The Notes and related guarantees are being offered only to persons reasonably believed to be qualified institutional buyers in reliance on Rule 144A under the Securities Act of 1933, as amended (the “Securities Act”), and outside the United States, only to non-U.S. persons pursuant to Regulation S. The Notes and related guarantees will not be registered under the Securities Act or any state securities laws and may not be offered or sold in the United States absent registration or an applicable exemption from the registration requirements of the Securities Act and applicable state laws.

 

This press release shall not constitute an offer to sell or a solicitation of an offer to buy the securities described above, and shall not constitute an offer, solicitation or sale in any jurisdiction in which such an offer, solicitation or sale would be unlawful.

 

About Option Care Health

 

Option Care Health is the nation’s largest independent provider of home and alternate site infusion services. With over 5,000 teammates, we work compassionately to elevate standards of care for patients with acute and chronic conditions in 144 locations around the United States. Through our clinical leadership, expertise and national scale, Option Care Health is reimagining the infusion care experience for patients, customers and teammates.

 

For Investor Inquiries

 

Mike Shapiro, Chief Financial Officer

Option Care Health

312.940.2538

Investor.relations@optioncare.com

 

 

 

Forward-Looking Statements – Safe Harbor

 

This press release may contain “forward-looking statements” within the meaning of the safe harbor provisions of the U.S. Private Securities Litigation Reform Act of 1995. Forward-looking statements can be identified by words such as: “anticipate,” “intend,” “plan,” “believe,” “project,” “estimate,” “expect,” “may,” “should,” “will” and similar references to future periods.

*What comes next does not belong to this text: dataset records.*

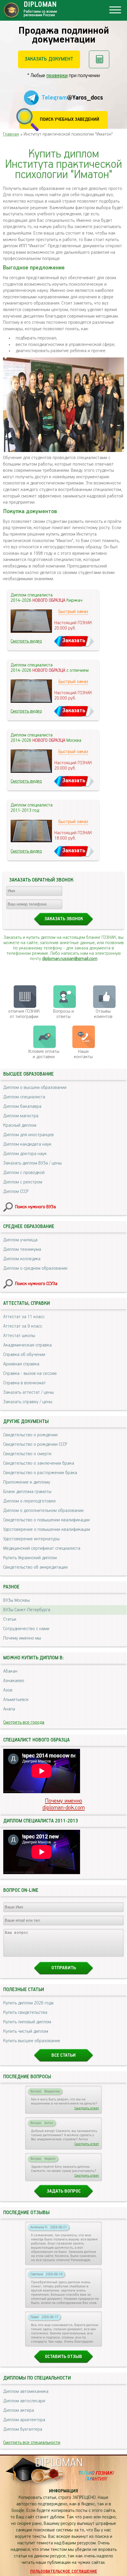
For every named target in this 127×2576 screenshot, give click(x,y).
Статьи (9, 1619)
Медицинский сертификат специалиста (41, 1548)
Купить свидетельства (25, 2012)
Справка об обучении (24, 1354)
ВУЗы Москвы (16, 1600)
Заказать (73, 640)
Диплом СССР (15, 1191)
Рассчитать (99, 59)
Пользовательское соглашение (63, 2571)
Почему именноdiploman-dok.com (64, 1804)
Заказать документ (49, 59)
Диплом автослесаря (24, 2401)
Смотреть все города (23, 1722)
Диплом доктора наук (25, 1154)
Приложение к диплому (26, 1482)
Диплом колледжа (21, 1259)
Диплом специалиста (24, 1097)
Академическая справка (27, 1345)
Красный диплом (19, 1125)
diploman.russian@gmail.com (69, 959)
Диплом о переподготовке (29, 1501)
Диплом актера (18, 2410)
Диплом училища (20, 1240)
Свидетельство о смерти (27, 1454)
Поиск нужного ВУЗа (35, 1207)
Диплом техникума (22, 1249)
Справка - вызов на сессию (30, 1373)
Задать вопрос (64, 2191)
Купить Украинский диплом (30, 1558)
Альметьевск (16, 1699)
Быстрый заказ (73, 611)
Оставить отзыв (63, 2356)
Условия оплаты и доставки (43, 1054)
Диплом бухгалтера (22, 2429)
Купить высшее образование (31, 2041)
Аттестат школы (19, 1336)
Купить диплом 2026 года (28, 2003)
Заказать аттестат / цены (28, 1392)
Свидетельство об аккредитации (35, 1567)
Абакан (10, 1671)
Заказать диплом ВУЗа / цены (32, 1163)
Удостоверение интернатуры (31, 1539)
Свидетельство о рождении (30, 1435)
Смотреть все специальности (31, 2442)
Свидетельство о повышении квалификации (46, 1520)
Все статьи (63, 2055)
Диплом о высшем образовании (34, 1087)
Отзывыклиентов (103, 1014)
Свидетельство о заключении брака (38, 1463)
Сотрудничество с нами (26, 1629)
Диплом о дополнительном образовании (43, 1510)
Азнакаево (13, 1681)
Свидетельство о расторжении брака (40, 1473)
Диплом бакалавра (22, 1106)
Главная (11, 134)
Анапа (9, 1709)
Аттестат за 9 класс (22, 1326)
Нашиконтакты (83, 1054)
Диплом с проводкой (24, 1172)
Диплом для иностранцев (28, 1135)
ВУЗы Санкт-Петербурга (26, 1610)
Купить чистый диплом (25, 2031)
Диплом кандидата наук (27, 1144)
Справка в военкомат (24, 1383)
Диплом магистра (20, 1116)
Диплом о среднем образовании (35, 1268)
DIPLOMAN (59, 2463)
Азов (7, 1690)
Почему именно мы (22, 1638)
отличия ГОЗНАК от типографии (24, 1014)
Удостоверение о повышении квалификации (46, 1529)
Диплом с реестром (22, 1182)
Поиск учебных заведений (69, 119)
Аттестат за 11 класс (24, 1317)
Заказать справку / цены (27, 1402)
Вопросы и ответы (63, 1014)
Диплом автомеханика (25, 2391)
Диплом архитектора (24, 2420)
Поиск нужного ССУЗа (36, 1284)
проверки (57, 76)
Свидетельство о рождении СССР (35, 1444)
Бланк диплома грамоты (27, 1491)
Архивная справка (21, 1364)
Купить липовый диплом (27, 2022)
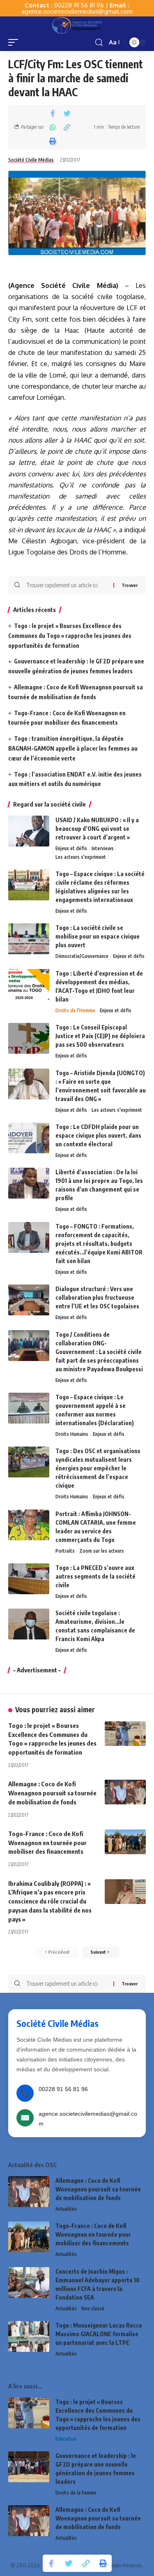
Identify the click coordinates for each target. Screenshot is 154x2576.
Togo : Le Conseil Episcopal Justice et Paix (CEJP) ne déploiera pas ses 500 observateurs (100, 1036)
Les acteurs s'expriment (80, 857)
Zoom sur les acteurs (101, 1551)
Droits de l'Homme (75, 1010)
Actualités (66, 2209)
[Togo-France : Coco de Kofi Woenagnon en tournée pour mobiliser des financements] (125, 1841)
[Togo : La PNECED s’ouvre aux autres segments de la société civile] (28, 1578)
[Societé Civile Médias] (77, 25)
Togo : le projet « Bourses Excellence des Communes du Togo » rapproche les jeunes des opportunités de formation (69, 635)
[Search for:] (66, 585)
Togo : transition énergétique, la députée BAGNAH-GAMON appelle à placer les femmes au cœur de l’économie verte (73, 748)
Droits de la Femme (76, 2493)
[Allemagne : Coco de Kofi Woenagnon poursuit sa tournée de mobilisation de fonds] (125, 1792)
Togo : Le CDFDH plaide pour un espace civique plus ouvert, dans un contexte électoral (98, 1135)
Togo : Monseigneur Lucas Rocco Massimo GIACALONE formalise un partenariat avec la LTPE (98, 2334)
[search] (99, 42)
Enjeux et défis (71, 848)
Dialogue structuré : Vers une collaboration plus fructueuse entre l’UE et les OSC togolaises (97, 1297)
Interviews (103, 848)
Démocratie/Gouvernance (81, 956)
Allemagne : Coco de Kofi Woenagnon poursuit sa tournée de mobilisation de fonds (52, 1793)
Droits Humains (71, 1434)
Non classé (92, 2308)
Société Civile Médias (31, 160)
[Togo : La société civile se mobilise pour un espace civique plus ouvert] (28, 938)
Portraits (65, 1551)
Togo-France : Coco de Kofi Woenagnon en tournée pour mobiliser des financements (47, 1842)
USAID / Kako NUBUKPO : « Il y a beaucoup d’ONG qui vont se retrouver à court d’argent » (97, 828)
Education (65, 2439)
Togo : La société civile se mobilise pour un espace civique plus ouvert (97, 936)
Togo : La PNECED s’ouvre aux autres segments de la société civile (95, 1576)
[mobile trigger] (15, 42)
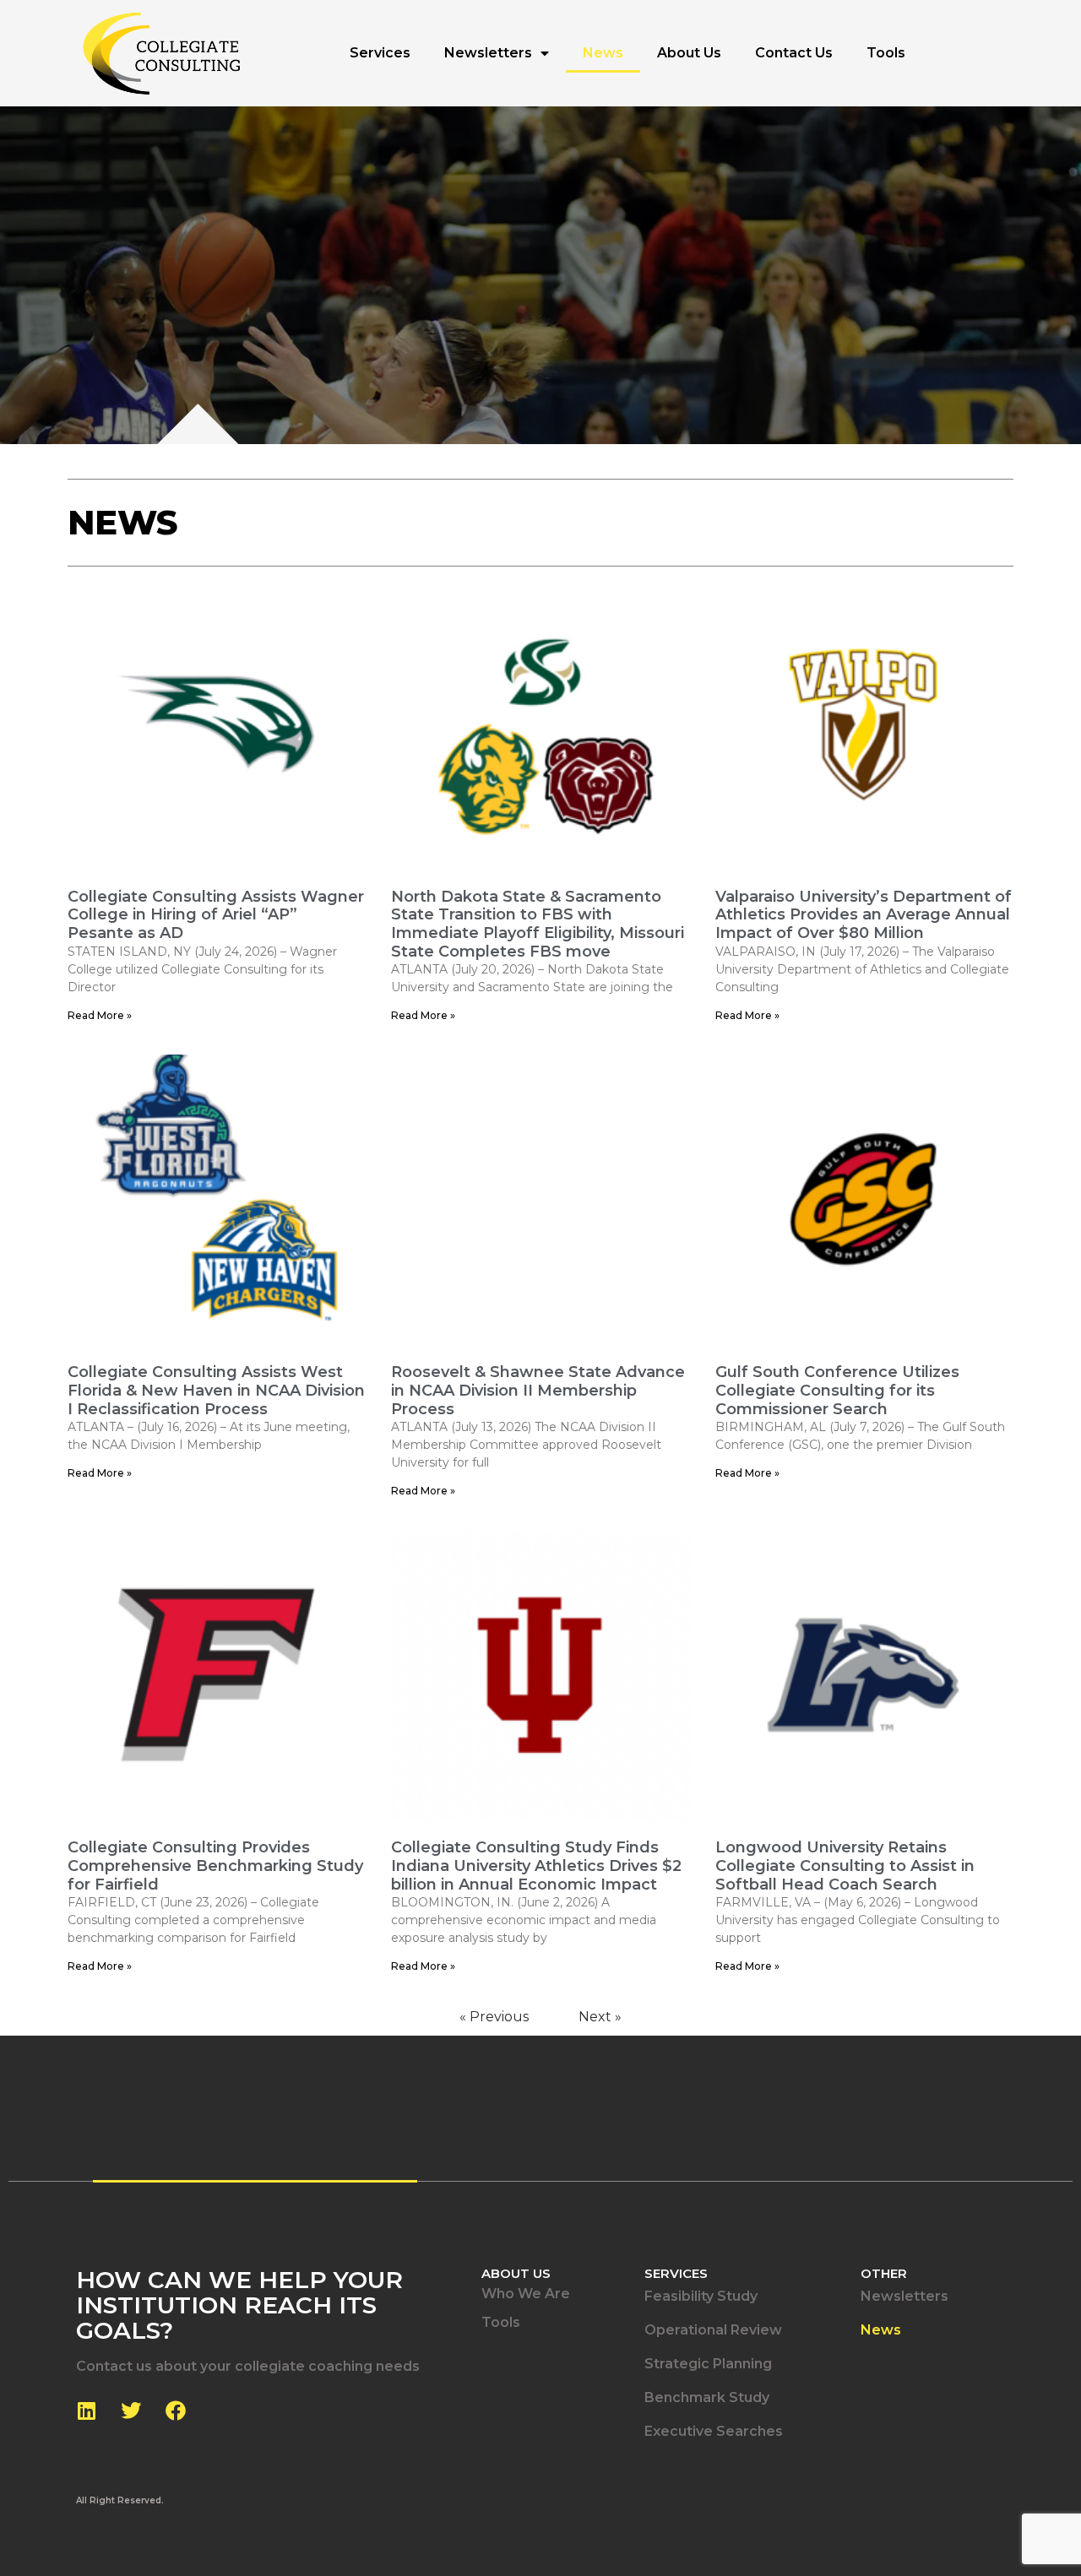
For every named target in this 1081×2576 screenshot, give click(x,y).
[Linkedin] (86, 2410)
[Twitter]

Examples of forward-looking statements include statements about the Company’s ability to consummate the Offering and the Company’s use of proceeds from the Offering.

 

Forward-looking statements are neither historical facts nor assurances of future performance. Instead, they are based only on our current beliefs, expectations and assumptions regarding the future of our business, future plans and strategies, projections, anticipated events and trends, the economy and other future conditions. Because forward-looking statements relate to the future, they are subject to inherent uncertainties, risks and changes in circumstances that are difficult to predict and many of which are outside of our control. Our actual results and financial condition may differ materially from those indicated in the forward-looking statements. For a detailed discussion of the factors that could affect our actual results and financial condition, please refer to the risk factors identified in our SEC reports, including, but not limited to, our Annual Report on Form 10-K and Quarterly Reports on Form 10-Q, as filed with the SEC.

 

Any forward-looking statement made by us in this press release is based only on information currently available to us and speaks only as of the date on which it is made. We undertake no obligation to publicly update any forward-looking statement, whether written or oral, that may be made from time to time, whether as a result of new information, future developments or otherwise.